2017.08.25
越境ECと電子決済 決済を整備して海外販路を狙う!
電子決済の導入にピンと来ない人も、具体的に「顧客や販路の拡大につながる」とわかれば、可能性を感じやすいはず。そこで「越境EC」。「なぜ」というあなたに、電子決済と越境ECとの関係を解説します。
越境ECの市場規模は年々増加 2020年には支出額1兆ドルへ
電子決済の導入メリットは、海外は当たり前に利用され、電子決済手段を持つ海外ユーザーに対応できるようになるからです。まず注目したいのが、世界のBtoC向けEC市場規模。IRCE2017シカゴの様子や、経済産業省、米国eMarketer社、THE PAYPERSの各データをご覧いただけけると、どのエリアにおいても規模が世界的に拡大傾向だと読み解けるはずです。
この背景には、「スマートフォンの普及」「インターネット人口の増加」「マーケットプレイスや物流システムの充実」「決済機能多様化への対応」「オンラインショッピングのインフラ整備」、そして「越境ECの機会増大」などが要因と考えられます。 特に中国、米国の市場は世界的に見ても規模が大きく、とりわけ中国におけるEC市場規模の拡大は目を見張るものがあり、高い成長となっています。

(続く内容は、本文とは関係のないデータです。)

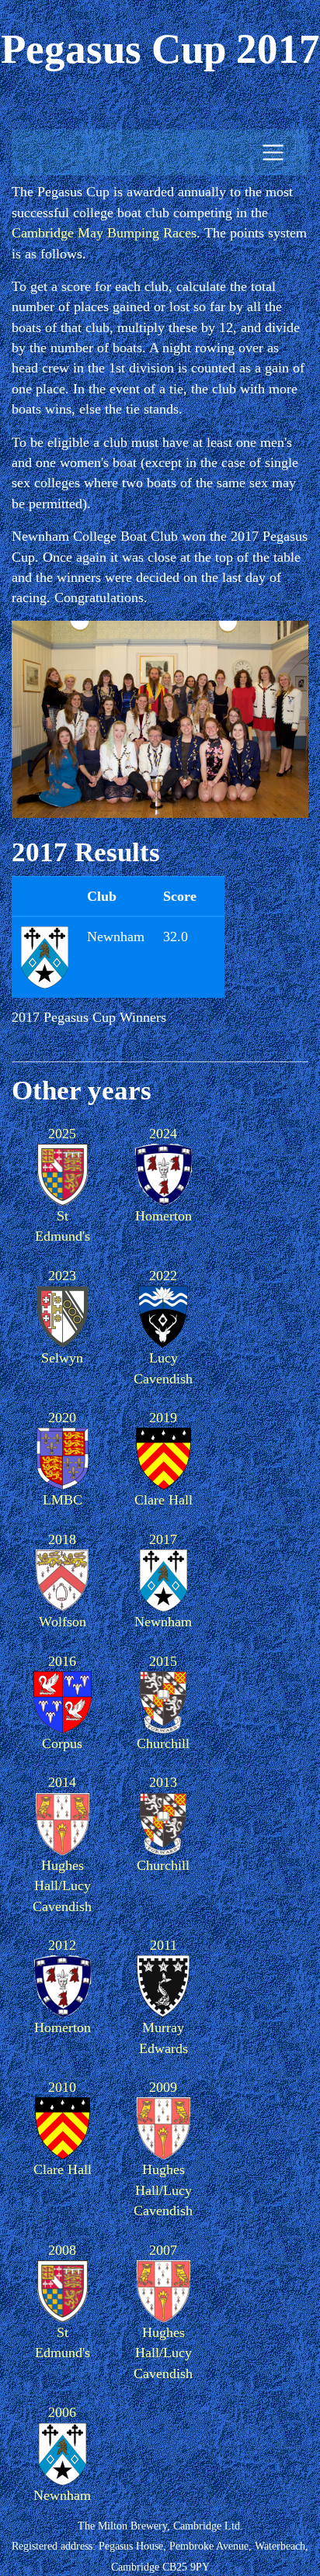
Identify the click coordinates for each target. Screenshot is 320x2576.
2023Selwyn (62, 1317)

米調査会社eMarketerによると、2016年の中国と米国の2カ国で電子商取引売上高は1兆5,8400億USドル。世界の電子商取引の69.1%を占めるとしています(出典:eMarketer Report、2017年1月18日付)。また、2016年の世界の越境EC市場規模は4,000億USドル。対前年比成長率は、2016年は31.6%の伸びがあり、2020年まで対前年比20~30%と堅調な成長率が見込まれ(01)、2020年には10億人が越境ECを利用し、越境ECの支出額は約1兆USドルの見通しが出ています。
インバウンドマーケティングとのシナジーも期待できる越境EC
越境ECを行う上で、忘れてならない重要なポイントが“インバウンドが与える越境ECへの影響”です。例えば、海外からの旅行客や出張中の人たちが、インバウンド(日本国内)で購入したお菓子や化粧品などのお土産類、電化製品、ゴルフグッズ、子ども服などについて、帰国後にもう1度購入するという還流が起こりえるからです。実際、恩恵の声を私のまわりのECショップからも数多く聞きます。
越境EC大国中国からも興味深いデータが見受けられます。2016年時点で1年間の訪日中国人旅行客数は、JNTO(日本政府観光局)によると637万人、中国のモバイルインターネット人口が約6億9,500万人(出典:CNNIC)、中国における越境EC利用者数は4,000万人以上とされる中、中国ユーザーが越境ECを利用する理由として、「海外で購入した経験があり、自国からリピート購入したい」と答えているユーザーが35.0%※にも昇ります。
JNTOの推計では、2017年5月の訪日外客数は前年同月比で21.2%増の229万5,000人で、5月としては過去最高を記録。5月までの累計値は同17.3%増の1,141万人を超え、昨年より1カ月早く1,000万人台に到達しています。国も2017年からの「観光立国推進基本計画」に則り、2020年までに、訪日外国人旅行者数4,000万人という目標計画を掲げてています。2016年が年間約2,400万人とされるので、計画どおりに推移すれば、インバウンド訪問者が今よりさらに2倍近く増える可能性が出てきます。
あわせて越境ECのポテンシャルを見てみましょう。経済産業省のデータを引用すると、日本から米国への越境EC流通額は2016年の6,156億円から2020年には1兆618億円と1.72倍に、日本から中国への越境EC流通額は2016年の1兆366億円から2020年には1兆9,053億円と1.83倍になるとしています。
つまり、インバウンドと越境ECはともに大きなポテンシャルを抱え、高次元のシナジー効果が期待できる状況です。そうした状況に参入するためにも越境ECへのトライと、その前に海外ユーザーが対応する決済方法の開設準備が求められます。